Here's an example that assumes that your users are all under ou=users,dc=example,dc=com and have a uid property that is their user name:
server = "my-ldap-server.example.com"
identity = "uid=my-bind-user,ou=service-users,dc=example,dc=com"
password = "abc123"
basedn = "ou=users,dc=example,dc=com"
filter = "(uid=%{%{Stripped-User-Name}:-%{User-Name}})"

Remember, filter can be any LDAP filter, so if there were a property that you also wanted to check (such as isAllowedToDoRadius or something), then you could check for that, as well.  For example:
filter = "(&(uid=%{%{Stripped-User-Name}:-%{User-Name}})(isAllowedToDoRadius=yes))"

Filtering by group

So, that'll let any LDAP user authenticate with Radius.  Maybe you want that, maybe you don't.  In my case, I have a whole bunch of users, but I only want a small subset to be able to VPN in using SoftEther.  I added those users to the "vpn-users" group in LDAP.

Note that there are two general grouping strategies in LDAP:
  1. Groups-have-users; in this strategy, the group entity lists the users within the group.  This is the default OpenLDAP strategy.
  2. Users-have-groups; in this strategy, the user entity lists the groups that it belongs to.
If you want to have freeRADIUS respect your groups, you'll need to set the following in /etc/freeradius/modules/ldap:
  1. groupname_attribute = cn (which turns on tracking groups); and
  2. One of these two options, which each correspond to one of the LDAP grouping strategies:
    1. groupmembership_filter; this is an LDAP filter to use to query for all of the groups that the user belongs to.
    2. groupmembership_attribute; this is the property on the user entity that lists the groups that the user belongs to.
If your groups have users, this might look like:
groupname_attribute = cn
groupmembership_filter = "(&(objectClass=posixGroup)(memberUid=%{%{Stripped-User-Name}:-%{User-Name}}))"

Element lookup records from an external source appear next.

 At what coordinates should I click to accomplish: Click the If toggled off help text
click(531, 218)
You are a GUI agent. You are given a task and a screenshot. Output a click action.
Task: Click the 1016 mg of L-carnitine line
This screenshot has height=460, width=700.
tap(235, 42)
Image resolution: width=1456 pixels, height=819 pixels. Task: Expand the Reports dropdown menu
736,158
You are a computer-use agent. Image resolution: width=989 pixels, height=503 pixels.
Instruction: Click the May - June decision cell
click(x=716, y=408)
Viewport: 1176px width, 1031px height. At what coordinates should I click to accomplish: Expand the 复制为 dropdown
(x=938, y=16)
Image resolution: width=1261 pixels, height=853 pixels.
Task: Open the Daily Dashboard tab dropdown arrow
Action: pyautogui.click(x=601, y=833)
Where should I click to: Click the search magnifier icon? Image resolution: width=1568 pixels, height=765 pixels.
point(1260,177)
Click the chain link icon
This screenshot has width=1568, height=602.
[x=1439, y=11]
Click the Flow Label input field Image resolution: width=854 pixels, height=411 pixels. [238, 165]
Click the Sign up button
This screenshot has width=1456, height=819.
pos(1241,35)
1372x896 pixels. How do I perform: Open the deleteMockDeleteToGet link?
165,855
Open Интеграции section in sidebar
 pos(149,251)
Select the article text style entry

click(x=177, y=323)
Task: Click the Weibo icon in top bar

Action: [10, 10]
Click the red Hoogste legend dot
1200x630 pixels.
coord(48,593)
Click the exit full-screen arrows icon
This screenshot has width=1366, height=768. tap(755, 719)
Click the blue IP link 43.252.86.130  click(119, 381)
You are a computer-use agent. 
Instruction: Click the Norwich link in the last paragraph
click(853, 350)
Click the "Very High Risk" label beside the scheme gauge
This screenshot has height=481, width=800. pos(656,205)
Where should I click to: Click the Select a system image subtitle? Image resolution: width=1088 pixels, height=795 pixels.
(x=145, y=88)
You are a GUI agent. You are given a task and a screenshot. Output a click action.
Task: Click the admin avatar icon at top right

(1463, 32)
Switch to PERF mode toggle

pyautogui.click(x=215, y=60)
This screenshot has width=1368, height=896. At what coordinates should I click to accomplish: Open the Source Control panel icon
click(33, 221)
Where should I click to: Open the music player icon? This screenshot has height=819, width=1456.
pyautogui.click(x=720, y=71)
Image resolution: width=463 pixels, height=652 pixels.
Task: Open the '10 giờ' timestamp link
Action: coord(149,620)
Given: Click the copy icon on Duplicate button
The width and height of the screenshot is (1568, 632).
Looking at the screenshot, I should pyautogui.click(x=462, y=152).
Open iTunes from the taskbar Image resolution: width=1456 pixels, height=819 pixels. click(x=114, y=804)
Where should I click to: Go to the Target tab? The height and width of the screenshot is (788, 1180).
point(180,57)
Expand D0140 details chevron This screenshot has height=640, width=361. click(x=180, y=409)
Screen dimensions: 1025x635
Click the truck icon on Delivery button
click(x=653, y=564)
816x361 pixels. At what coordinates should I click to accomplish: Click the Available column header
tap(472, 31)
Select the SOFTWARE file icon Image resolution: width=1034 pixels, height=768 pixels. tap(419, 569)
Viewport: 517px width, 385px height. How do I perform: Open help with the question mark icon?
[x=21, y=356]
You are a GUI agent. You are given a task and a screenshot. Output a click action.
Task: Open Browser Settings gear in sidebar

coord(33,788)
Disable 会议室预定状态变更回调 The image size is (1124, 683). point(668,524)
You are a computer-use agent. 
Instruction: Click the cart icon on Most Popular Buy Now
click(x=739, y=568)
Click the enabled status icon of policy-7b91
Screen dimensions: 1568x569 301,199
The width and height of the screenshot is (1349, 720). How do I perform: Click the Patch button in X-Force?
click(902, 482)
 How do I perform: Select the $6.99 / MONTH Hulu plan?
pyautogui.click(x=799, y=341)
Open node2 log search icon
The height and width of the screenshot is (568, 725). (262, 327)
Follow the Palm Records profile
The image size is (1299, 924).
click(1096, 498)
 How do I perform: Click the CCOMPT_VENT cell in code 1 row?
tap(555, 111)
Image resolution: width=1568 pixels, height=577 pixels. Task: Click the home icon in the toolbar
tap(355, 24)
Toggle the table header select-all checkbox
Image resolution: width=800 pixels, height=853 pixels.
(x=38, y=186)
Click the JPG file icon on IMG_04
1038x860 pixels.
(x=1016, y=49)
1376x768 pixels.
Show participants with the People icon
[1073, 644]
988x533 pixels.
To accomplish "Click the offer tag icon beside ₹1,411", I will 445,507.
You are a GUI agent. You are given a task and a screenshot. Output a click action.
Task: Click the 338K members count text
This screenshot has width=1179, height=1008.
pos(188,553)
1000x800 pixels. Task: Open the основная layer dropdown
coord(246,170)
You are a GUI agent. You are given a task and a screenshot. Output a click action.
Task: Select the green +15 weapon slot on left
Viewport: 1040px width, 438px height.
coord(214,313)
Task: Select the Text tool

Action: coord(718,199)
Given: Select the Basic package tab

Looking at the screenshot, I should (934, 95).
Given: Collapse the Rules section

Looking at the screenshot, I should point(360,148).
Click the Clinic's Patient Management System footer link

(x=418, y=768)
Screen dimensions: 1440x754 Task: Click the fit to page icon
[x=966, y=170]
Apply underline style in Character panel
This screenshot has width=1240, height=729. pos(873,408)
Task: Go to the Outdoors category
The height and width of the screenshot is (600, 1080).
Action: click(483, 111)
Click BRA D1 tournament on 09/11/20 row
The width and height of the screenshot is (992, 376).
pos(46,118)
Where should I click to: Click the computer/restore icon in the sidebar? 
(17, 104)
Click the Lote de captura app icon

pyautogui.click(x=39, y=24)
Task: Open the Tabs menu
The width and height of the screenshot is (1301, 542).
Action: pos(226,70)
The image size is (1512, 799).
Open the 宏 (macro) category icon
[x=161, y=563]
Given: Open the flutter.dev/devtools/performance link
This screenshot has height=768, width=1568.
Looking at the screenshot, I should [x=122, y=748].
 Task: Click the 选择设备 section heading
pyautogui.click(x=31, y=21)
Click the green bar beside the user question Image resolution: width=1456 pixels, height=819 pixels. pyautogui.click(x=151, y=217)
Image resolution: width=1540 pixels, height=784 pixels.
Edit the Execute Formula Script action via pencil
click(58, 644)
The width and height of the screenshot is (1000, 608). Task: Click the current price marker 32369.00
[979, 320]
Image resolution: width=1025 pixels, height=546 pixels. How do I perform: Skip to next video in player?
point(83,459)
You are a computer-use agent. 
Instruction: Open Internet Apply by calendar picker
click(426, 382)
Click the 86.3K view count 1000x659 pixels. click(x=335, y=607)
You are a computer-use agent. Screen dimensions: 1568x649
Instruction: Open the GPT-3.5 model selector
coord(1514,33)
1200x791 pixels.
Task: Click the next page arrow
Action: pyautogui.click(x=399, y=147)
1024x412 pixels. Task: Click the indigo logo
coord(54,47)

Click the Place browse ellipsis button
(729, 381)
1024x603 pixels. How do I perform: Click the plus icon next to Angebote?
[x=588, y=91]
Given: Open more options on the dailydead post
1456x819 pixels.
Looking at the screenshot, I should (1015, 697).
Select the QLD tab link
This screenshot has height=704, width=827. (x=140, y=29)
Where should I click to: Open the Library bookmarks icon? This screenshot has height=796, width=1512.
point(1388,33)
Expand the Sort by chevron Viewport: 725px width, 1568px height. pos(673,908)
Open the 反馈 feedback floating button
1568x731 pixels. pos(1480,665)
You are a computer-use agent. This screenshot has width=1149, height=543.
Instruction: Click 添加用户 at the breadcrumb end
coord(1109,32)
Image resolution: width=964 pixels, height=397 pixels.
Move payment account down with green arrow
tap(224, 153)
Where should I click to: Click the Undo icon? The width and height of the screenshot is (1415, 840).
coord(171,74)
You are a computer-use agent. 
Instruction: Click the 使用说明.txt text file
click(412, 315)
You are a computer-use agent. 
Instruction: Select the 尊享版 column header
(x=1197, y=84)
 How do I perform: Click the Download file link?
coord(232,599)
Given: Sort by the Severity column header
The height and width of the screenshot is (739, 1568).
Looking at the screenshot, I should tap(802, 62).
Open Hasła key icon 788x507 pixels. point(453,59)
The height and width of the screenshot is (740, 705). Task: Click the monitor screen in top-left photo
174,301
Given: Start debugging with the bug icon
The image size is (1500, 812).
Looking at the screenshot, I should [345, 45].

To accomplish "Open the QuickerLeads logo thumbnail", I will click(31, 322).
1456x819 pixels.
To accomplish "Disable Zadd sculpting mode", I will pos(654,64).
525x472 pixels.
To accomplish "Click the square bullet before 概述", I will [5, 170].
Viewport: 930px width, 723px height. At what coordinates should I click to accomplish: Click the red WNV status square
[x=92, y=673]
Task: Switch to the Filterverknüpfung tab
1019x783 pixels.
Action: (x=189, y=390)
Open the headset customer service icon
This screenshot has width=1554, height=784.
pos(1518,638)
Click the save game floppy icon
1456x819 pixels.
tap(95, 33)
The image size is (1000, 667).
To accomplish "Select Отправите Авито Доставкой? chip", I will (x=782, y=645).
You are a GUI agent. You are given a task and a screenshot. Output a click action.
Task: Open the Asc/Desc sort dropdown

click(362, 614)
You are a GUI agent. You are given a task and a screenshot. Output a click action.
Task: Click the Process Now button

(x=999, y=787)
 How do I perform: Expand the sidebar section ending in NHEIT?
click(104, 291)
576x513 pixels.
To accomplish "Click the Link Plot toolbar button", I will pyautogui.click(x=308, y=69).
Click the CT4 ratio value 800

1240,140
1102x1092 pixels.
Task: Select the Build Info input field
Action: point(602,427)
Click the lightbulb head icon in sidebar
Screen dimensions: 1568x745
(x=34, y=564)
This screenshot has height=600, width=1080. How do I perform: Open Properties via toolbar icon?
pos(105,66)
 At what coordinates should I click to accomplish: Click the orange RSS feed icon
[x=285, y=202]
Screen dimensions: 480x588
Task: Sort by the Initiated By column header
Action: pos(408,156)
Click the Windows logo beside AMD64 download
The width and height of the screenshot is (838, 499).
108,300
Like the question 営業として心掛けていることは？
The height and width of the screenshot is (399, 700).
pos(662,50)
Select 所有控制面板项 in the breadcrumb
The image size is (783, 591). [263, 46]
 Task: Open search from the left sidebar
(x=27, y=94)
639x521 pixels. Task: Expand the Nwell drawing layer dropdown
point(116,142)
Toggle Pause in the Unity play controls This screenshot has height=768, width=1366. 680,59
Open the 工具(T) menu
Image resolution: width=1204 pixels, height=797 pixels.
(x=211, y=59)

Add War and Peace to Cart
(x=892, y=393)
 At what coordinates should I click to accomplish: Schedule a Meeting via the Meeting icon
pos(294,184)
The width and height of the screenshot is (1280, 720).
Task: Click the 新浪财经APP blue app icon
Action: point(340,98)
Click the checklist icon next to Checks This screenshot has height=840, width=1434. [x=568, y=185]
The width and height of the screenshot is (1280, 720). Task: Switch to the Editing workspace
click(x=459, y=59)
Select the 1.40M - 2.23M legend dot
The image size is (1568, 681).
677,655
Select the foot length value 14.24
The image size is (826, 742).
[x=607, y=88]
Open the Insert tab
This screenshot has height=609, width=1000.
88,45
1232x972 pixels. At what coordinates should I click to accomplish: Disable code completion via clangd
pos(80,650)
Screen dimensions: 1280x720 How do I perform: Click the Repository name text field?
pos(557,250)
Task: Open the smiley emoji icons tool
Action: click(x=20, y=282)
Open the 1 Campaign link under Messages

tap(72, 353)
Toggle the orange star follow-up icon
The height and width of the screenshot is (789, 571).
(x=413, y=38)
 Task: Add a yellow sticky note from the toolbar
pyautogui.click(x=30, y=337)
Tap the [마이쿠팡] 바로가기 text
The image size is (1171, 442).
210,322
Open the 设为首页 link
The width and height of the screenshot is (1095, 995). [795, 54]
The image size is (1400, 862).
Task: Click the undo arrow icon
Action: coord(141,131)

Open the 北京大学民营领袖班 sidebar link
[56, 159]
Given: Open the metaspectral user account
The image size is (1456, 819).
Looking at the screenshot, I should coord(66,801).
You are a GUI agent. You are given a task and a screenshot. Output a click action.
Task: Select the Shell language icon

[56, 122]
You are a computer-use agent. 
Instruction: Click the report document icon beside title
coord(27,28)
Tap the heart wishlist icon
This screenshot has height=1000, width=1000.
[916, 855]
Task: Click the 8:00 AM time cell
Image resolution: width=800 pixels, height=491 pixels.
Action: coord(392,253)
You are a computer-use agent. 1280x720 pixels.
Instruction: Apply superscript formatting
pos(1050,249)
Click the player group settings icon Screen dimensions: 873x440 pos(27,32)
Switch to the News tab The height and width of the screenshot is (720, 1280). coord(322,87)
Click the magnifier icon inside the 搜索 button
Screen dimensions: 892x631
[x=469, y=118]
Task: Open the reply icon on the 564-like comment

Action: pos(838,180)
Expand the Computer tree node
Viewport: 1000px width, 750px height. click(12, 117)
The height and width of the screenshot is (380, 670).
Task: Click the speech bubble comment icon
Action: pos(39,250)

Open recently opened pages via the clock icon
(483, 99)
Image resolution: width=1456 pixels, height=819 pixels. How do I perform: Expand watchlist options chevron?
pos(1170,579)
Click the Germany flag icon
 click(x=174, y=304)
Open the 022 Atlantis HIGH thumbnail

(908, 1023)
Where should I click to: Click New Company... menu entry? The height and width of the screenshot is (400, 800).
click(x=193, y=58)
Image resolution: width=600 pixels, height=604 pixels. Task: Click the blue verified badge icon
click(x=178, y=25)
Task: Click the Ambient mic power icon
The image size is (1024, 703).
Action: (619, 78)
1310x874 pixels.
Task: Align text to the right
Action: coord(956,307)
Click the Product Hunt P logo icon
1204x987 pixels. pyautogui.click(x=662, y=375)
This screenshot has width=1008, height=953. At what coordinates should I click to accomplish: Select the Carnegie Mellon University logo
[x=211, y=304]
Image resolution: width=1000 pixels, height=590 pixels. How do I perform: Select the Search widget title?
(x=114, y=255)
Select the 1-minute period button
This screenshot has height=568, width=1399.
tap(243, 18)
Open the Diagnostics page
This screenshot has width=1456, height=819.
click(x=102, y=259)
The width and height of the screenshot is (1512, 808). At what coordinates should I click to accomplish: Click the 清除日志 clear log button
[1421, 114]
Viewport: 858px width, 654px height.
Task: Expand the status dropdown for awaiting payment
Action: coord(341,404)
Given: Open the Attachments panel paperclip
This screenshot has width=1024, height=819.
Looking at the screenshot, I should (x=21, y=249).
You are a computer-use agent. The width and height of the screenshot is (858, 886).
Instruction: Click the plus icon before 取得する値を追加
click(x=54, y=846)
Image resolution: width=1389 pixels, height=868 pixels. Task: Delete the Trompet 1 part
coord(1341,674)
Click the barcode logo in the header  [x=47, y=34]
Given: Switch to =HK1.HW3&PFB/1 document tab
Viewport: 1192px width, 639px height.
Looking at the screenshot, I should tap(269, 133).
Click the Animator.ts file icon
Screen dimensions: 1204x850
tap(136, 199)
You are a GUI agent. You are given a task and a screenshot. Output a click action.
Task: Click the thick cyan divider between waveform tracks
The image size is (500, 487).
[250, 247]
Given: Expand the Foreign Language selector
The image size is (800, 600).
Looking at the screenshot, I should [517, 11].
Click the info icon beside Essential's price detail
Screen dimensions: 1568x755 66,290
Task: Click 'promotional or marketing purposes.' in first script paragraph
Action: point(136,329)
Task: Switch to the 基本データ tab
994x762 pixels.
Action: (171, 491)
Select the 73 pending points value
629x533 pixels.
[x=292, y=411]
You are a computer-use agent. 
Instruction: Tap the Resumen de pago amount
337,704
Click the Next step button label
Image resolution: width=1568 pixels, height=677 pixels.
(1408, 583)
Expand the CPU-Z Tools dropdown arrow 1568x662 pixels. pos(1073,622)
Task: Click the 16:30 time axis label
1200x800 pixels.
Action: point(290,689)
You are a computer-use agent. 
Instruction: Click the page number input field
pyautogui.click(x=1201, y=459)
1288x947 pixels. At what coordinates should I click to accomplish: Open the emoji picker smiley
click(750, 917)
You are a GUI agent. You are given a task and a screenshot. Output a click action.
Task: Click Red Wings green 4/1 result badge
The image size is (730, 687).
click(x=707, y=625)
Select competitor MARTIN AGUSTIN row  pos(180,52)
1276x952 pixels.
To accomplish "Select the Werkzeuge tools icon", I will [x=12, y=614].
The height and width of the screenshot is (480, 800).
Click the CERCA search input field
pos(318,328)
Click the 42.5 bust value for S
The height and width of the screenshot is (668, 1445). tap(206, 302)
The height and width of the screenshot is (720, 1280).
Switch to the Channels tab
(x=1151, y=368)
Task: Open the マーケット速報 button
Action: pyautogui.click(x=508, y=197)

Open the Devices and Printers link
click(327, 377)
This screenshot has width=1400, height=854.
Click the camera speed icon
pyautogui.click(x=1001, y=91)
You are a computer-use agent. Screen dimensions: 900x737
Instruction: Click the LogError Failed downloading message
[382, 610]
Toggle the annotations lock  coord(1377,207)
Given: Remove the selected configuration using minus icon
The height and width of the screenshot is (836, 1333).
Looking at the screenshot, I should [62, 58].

If your users have groups, this might look like:
groupname_attribute = cn
groupmembership_attribute = groupName

With that set up, freeRADIUS will now know which groups the user belongs to, but it won't do anything with them.

The last step is to set up some group rules in /etc/freeradius/users.  There will probably be a few entries in that file already, but by default, none of them will be LDAP-related.  So, at the very bottom, add the LDAP group rules.

The simplest grouping rules will look like this:
DEFAULT LDAP-Group == "your-group-name-here"
DEFAULT Auth-Type := Reject
  Reply-Message = "Sorry, you're not part of an authorized group."

This generally means: you have to a member of "your-group-name-here" or else you'll be rejected (and here's the message to send you).

In my case, my group is "vpn-users", so it looks like this:
DEFAULT LDAP-Group == "vpn-users"
DEFAULT Auth-Type := Reject
  Reply-Message = "Sorry, you're not part of an authorized group."

Once that's done, restart freeradius and you'll be good to go.
sudo systemctl restart freeradius

To test to see if it worked, you can run the radtest command:
radtest -x ${username} ${password} ${address} ${port} ${secret}

For example, in our case, this might look like:
radtest -x some-user abc123 my-radius-server.example.com 1812 the-gold-is-under-the-bridge

On success, you'll see something like:
rad_recv: Access-Accept packet

On failure, you'll see something like:
rad_recv: Access-Reject packet

Hopefully this helped a bit; I struggle every time I need to do anything with LDAP or Radius.  It's always really hard to find the documentation for what I'm looking for.